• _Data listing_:
┄┄┄┄┄┄

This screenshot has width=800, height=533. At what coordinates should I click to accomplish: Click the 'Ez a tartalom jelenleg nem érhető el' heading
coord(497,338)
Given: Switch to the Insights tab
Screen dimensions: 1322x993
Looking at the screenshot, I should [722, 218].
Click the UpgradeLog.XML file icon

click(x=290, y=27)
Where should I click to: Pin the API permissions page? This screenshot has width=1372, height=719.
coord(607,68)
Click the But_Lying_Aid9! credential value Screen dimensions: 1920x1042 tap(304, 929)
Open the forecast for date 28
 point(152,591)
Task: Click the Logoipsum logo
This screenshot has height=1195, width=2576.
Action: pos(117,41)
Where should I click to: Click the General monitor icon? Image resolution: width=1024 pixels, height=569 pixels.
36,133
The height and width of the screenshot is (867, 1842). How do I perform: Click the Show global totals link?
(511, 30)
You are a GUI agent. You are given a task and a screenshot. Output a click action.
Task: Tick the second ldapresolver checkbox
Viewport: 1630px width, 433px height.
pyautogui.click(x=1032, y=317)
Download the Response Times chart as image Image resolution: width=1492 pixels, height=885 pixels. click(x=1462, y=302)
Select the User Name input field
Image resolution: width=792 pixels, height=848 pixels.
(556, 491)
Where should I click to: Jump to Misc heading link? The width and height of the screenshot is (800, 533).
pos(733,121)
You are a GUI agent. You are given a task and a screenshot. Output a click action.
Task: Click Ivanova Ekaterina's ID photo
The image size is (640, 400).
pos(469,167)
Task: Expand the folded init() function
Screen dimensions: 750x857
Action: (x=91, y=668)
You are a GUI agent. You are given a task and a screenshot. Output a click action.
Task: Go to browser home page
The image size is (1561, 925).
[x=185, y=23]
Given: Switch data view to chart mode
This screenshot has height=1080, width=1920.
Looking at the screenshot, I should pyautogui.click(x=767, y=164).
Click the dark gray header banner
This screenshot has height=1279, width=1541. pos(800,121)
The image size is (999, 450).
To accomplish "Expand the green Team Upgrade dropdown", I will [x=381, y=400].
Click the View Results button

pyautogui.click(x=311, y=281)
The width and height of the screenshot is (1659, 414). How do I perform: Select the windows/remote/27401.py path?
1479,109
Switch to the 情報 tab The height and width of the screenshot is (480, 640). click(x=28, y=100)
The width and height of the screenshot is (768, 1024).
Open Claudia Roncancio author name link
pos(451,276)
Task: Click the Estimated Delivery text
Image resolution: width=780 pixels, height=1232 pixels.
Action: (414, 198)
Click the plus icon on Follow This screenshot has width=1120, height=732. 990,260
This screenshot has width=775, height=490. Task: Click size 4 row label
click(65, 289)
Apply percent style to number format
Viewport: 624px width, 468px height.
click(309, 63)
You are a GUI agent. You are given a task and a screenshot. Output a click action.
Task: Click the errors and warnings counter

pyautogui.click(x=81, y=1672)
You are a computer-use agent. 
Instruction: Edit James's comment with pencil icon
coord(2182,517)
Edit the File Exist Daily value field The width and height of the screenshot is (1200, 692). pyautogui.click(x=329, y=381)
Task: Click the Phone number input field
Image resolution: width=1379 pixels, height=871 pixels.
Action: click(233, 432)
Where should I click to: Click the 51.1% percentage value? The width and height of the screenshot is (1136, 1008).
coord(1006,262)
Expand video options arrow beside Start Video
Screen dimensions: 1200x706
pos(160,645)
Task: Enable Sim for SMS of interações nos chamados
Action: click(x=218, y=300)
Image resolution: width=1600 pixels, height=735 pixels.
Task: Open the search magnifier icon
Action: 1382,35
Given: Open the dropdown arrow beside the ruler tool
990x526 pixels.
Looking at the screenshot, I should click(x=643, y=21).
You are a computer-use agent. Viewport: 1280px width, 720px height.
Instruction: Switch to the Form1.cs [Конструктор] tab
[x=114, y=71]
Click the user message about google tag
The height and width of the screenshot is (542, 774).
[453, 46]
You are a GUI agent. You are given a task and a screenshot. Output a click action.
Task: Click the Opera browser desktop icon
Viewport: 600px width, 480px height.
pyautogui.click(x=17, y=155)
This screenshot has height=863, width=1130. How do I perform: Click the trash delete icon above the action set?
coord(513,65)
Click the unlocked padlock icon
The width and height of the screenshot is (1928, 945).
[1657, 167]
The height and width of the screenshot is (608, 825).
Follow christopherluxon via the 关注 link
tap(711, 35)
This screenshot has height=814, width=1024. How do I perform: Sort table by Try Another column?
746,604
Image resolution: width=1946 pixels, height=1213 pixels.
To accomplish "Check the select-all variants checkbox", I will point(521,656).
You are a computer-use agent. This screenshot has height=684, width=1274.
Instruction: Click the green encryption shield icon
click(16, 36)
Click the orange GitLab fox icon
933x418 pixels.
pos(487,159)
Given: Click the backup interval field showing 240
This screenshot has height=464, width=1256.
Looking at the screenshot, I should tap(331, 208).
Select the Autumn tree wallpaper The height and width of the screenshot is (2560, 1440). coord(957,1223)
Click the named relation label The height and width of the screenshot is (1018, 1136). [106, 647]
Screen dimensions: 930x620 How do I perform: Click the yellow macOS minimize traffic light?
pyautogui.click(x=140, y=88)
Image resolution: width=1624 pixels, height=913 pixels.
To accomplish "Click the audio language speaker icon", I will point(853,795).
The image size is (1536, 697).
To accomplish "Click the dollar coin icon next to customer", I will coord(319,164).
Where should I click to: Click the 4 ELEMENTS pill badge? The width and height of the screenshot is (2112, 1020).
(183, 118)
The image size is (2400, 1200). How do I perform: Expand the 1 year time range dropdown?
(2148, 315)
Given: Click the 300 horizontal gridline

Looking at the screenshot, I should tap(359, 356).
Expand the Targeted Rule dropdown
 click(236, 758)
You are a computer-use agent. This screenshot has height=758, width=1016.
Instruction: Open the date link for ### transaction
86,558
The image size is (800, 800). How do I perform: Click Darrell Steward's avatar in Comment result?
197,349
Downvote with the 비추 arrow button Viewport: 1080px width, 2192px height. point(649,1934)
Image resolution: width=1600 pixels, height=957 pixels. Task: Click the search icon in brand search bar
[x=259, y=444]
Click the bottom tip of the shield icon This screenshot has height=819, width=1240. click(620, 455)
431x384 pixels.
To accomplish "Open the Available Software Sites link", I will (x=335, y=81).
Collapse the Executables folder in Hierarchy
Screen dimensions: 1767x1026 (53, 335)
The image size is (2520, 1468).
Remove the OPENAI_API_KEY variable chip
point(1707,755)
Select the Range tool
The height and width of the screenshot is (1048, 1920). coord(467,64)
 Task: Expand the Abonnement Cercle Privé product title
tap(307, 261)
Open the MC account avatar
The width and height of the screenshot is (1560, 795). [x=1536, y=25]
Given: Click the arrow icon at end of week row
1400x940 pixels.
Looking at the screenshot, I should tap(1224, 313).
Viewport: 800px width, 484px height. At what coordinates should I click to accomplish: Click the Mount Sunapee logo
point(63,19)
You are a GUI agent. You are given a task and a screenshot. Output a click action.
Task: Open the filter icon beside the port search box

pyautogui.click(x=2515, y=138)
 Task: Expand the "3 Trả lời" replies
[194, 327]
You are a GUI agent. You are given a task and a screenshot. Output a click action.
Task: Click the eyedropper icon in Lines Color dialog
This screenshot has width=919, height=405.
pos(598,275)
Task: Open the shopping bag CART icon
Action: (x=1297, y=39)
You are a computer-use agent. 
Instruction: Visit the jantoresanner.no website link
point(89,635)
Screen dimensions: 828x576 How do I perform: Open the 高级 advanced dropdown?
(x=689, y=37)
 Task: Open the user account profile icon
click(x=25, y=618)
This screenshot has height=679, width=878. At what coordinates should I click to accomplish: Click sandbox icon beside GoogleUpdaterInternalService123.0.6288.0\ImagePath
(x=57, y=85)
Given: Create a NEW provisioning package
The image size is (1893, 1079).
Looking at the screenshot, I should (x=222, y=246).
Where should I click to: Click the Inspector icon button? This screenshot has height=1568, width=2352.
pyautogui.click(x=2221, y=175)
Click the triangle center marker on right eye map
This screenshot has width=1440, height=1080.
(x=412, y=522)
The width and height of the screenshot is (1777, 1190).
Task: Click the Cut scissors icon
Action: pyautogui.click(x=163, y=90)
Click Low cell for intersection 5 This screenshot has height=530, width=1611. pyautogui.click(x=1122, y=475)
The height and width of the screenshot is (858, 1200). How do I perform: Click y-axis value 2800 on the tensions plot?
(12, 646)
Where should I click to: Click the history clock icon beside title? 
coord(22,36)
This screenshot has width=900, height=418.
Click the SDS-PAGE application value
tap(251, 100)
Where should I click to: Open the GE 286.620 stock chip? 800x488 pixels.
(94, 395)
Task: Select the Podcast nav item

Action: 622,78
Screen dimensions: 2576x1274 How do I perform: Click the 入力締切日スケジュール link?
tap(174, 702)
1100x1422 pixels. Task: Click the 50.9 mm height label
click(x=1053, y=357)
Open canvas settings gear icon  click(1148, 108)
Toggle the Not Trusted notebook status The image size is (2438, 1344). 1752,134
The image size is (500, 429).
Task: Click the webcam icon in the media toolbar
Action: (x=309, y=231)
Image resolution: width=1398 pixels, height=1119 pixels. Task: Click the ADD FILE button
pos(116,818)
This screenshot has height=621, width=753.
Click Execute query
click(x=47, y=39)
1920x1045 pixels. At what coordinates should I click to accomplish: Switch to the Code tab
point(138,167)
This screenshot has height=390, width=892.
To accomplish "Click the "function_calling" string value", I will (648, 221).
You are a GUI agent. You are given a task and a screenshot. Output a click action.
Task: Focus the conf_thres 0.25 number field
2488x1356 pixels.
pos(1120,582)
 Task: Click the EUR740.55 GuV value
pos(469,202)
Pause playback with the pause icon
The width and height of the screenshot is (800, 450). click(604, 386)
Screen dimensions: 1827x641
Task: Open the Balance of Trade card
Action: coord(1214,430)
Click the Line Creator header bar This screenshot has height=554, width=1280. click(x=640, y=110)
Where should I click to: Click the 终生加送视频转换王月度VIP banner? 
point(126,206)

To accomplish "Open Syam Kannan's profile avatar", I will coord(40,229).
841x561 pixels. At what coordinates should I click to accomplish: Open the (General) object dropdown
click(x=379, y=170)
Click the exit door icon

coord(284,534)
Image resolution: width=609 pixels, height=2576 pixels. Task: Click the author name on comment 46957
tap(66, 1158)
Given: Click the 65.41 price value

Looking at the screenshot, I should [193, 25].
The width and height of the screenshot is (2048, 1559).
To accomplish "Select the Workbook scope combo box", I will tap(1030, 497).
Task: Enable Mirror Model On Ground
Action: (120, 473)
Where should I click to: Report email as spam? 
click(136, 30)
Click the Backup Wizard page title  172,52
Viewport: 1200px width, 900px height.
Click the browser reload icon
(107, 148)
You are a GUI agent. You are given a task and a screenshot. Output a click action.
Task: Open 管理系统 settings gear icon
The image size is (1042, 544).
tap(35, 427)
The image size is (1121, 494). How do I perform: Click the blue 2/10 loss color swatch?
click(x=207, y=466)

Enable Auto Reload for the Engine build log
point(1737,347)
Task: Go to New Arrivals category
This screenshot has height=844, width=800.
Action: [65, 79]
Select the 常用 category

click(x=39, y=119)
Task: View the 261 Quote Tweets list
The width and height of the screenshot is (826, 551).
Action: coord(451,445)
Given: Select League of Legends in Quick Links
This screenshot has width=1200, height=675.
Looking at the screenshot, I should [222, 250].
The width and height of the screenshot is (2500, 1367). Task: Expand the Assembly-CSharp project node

┄┄┄┄┄┄

• _Exercise requirements_: Return unchanged the stretch of lines from the start of the Data listing through the line containing "Click the But_Lying_Aid9!".

• _Result of the exercise_:
This screenshot has width=800, height=533. At what coordinates should I click to accomplish: Click the 'Ez a tartalom jelenleg nem érhető el' heading
coord(497,338)
Given: Switch to the Insights tab
Screen dimensions: 1322x993
Looking at the screenshot, I should [722, 218].
Click the UpgradeLog.XML file icon

click(x=290, y=27)
Where should I click to: Pin the API permissions page? This screenshot has width=1372, height=719.
coord(607,68)
Click the But_Lying_Aid9! credential value Screen dimensions: 1920x1042 tap(304, 929)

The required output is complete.